▶ Problem to work on
Copy out every one of the items below, line by line, with no changes.

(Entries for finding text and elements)
■ ■ ■ ■ ■ ■ ■
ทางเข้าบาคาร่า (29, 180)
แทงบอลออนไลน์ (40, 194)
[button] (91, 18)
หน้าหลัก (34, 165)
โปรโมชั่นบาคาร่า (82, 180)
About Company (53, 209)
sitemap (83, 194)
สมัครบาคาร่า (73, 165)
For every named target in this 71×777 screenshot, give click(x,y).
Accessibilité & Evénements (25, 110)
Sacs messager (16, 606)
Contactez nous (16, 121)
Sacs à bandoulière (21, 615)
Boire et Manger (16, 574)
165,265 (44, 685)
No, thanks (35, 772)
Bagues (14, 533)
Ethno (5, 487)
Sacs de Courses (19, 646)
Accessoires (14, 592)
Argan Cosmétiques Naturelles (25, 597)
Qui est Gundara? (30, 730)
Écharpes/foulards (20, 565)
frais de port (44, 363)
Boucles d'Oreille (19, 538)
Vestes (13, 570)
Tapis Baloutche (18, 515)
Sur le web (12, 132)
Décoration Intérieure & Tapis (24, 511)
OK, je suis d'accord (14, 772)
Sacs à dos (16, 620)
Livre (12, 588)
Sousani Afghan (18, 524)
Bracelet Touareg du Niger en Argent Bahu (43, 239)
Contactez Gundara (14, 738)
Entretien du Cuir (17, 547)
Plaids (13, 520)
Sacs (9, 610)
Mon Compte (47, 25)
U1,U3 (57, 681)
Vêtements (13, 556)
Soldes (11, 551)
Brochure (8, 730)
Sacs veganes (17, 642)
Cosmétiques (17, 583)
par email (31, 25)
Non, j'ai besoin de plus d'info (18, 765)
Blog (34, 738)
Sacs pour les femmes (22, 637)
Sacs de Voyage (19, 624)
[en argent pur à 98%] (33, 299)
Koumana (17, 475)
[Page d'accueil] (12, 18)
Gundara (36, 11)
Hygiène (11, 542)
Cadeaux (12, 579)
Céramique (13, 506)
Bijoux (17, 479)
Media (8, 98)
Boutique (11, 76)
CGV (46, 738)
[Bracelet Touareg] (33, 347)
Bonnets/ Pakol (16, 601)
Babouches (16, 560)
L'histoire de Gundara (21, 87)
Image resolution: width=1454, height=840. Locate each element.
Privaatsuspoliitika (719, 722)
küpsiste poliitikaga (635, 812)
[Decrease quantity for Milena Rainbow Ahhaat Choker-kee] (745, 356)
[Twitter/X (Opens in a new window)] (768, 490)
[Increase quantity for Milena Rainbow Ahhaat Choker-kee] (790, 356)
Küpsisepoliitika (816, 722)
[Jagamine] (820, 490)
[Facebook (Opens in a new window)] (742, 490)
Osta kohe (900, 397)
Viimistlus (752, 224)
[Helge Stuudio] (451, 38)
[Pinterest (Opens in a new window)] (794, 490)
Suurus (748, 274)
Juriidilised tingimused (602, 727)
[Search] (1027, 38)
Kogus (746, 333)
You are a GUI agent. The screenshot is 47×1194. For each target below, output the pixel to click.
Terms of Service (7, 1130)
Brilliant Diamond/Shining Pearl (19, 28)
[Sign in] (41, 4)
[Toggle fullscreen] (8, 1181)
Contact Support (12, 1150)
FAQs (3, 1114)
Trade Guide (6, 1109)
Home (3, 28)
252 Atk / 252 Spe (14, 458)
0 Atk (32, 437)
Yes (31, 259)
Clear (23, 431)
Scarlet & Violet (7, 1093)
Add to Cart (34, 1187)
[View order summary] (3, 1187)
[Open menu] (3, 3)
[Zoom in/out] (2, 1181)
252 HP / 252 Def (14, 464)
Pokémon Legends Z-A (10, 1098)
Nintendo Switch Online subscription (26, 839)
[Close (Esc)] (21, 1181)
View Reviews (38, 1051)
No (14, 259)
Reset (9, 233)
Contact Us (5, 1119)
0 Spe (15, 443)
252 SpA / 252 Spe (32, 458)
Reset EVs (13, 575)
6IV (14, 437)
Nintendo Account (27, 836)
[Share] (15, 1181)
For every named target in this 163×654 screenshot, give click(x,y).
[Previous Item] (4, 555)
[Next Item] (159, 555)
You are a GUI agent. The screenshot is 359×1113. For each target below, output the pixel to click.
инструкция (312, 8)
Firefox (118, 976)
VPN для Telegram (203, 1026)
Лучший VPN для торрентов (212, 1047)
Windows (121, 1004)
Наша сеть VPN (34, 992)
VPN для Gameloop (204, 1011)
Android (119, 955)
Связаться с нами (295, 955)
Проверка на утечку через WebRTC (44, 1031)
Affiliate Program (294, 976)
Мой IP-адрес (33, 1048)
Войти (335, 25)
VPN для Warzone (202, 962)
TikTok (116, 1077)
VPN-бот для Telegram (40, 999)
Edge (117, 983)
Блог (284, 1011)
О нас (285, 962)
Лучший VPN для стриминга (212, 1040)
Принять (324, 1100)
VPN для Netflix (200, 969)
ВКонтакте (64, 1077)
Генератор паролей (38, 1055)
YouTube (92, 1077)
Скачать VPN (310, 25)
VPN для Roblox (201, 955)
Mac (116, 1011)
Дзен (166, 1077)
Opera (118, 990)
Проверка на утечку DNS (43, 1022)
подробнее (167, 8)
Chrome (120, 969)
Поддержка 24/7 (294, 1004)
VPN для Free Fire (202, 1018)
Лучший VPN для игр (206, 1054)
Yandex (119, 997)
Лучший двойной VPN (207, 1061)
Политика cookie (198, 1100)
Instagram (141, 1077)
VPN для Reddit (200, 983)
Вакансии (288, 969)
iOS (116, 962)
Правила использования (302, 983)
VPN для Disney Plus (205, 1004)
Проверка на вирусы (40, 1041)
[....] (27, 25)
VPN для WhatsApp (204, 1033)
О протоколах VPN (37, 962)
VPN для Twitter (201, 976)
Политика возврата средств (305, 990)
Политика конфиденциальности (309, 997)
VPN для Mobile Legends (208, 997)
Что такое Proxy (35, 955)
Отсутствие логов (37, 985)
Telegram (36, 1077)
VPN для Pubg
■ ■ ■ ■ ■ ■ ■
▶ Written reply
ทางเข้าบาคาร่า (29, 180)
แทงบอลออนไลน์ (40, 194)
[button] (91, 18)
หน้าหลัก (34, 165)
โปรโมชั่นบาคาร่า (82, 180)
About Company (53, 209)
sitemap (83, 194)
สมัครบาคาร่า (73, 165)
For every named target in this 71×777 screenshot, give click(x,y).
Accessibilité & Evénements (25, 110)
Sacs messager (16, 606)
Contactez nous (16, 121)
Sacs à bandoulière (21, 615)
Boire et Manger (16, 574)
165,265 (44, 685)
No, thanks (35, 772)
Bagues (14, 533)
Ethno (5, 487)
Sacs de Courses (19, 646)
Accessoires (14, 592)
Argan Cosmétiques Naturelles (25, 597)
Qui est Gundara? (30, 730)
Écharpes/foulards (20, 565)
frais de port (44, 363)
Boucles d'Oreille (19, 538)
Vestes (13, 570)
Tapis Baloutche (18, 515)
Sur le web (12, 132)
Décoration Intérieure & Tapis (24, 511)
OK, je suis d'accord (14, 772)
Sacs à dos (16, 620)
Livre (12, 588)
Sousani Afghan (18, 524)
Bracelet Touareg du Niger en Argent Bahu (43, 239)
Contactez Gundara (14, 738)
Entretien du Cuir (17, 547)
Plaids (13, 520)
Sacs (9, 610)
Mon Compte (47, 25)
U1,U3 (57, 681)
Vêtements (13, 556)
Soldes (11, 551)
Brochure (8, 730)
Sacs veganes (17, 642)
Cosmétiques (17, 583)
par email (31, 25)
Non, j'ai besoin de plus d'info (18, 765)
Blog (34, 738)
Sacs pour les femmes (22, 637)
Sacs de Voyage (19, 624)
[en argent pur à 98%] (33, 299)
Koumana (17, 475)
[Page d'accueil] (12, 18)
Gundara (36, 11)
Hygiène (11, 542)
Cadeaux (12, 579)
Céramique (13, 506)
Bijoux (17, 479)
Media (8, 98)
Boutique (11, 76)
CGV (46, 738)
[Bracelet Touareg] (33, 347)
Bonnets/ Pakol (16, 601)
Babouches (16, 560)
L'histoire de Gundara (21, 87)
Image resolution: width=1454, height=840. Locate each element.
Privaatsuspoliitika (719, 722)
küpsiste poliitikaga (635, 812)
[Decrease quantity for Milena Rainbow Ahhaat Choker-kee] (745, 356)
[Twitter/X (Opens in a new window)] (768, 490)
[Increase quantity for Milena Rainbow Ahhaat Choker-kee] (790, 356)
Küpsisepoliitika (816, 722)
[Jagamine] (820, 490)
[Facebook (Opens in a new window)] (742, 490)
Osta kohe (900, 397)
Viimistlus (752, 224)
[Helge Stuudio] (451, 38)
[Pinterest (Opens in a new window)] (794, 490)
Suurus (748, 274)
Juriidilised tingimused (602, 727)
[Search] (1027, 38)
Kogus (746, 333)
You are a GUI agent. The screenshot is 47×1194. For each target below, output the pixel to click.
Terms of Service (7, 1130)
Brilliant Diamond/Shining Pearl (19, 28)
[Sign in] (41, 4)
[Toggle fullscreen] (8, 1181)
Contact Support (12, 1150)
FAQs (3, 1114)
Trade Guide (6, 1109)
Home (3, 28)
252 Atk / 252 Spe (14, 458)
0 Atk (32, 437)
Yes (31, 259)
Clear (23, 431)
Scarlet & Violet (7, 1093)
Add to Cart (34, 1187)
[View order summary] (3, 1187)
[Open menu] (3, 3)
[Zoom in/out] (2, 1181)
252 HP / 252 Def (14, 464)
Pokémon Legends Z-A (10, 1098)
Nintendo Switch Online subscription (26, 839)
[Close (Esc)] (21, 1181)
View Reviews (38, 1051)
No (14, 259)
Reset (9, 233)
Contact Us (5, 1119)
0 Spe (15, 443)
252 SpA / 252 Spe (32, 458)
Reset EVs (13, 575)
6IV (14, 437)
Nintendo Account (27, 836)
[Share] (15, 1181)
For every named target in this 163×654 screenshot, give click(x,y).
[Previous Item] (4, 555)
[Next Item] (159, 555)
You are a GUI agent. The screenshot is 359×1113. For each target below, output the pixel to click.
инструкция (312, 8)
Firefox (118, 976)
VPN для Telegram (203, 1026)
Лучший VPN для торрентов (212, 1047)
Windows (121, 1004)
Наша сеть VPN (34, 992)
VPN для Gameloop (204, 1011)
Android (119, 955)
Связаться с нами (295, 955)
Проверка на утечку через WebRTC (44, 1031)
Affiliate Program (294, 976)
Мой IP-адрес (33, 1048)
Войти (335, 25)
VPN для Warzone (202, 962)
TikTok (116, 1077)
VPN-бот для Telegram (40, 999)
Edge (117, 983)
Блог (284, 1011)
О нас (285, 962)
Лучший VPN для стриминга (212, 1040)
Принять (324, 1100)
VPN для Netflix (200, 969)
ВКонтакте (64, 1077)
Генератор паролей (38, 1055)
YouTube (92, 1077)
Скачать VPN (310, 25)
VPN для Roblox (201, 955)
Mac (116, 1011)
Дзен (166, 1077)
Opera (118, 990)
Проверка на утечку DNS (43, 1022)
подробнее (167, 8)
Chrome (120, 969)
Поддержка 24/7 (294, 1004)
VPN для Free Fire (202, 1018)
Лучший VPN для игр (206, 1054)
Yandex (119, 997)
Лучший двойной VPN (207, 1061)
Политика cookie (198, 1100)
Instagram (141, 1077)
VPN для Reddit (200, 983)
Вакансии (288, 969)
iOS (116, 962)
Правила использования (302, 983)
VPN для Disney Plus (205, 1004)
Проверка на вирусы (40, 1041)
[....] (27, 25)
VPN для WhatsApp (204, 1033)
О протоколах VPN (37, 962)
VPN для Twitter (201, 976)
Политика возврата средств (305, 990)
Политика конфиденциальности (309, 997)
VPN для Mobile Legends (208, 997)
Что такое Proxy (35, 955)
Отсутствие логов (37, 985)
Telegram (36, 1077)
VPN для Pubg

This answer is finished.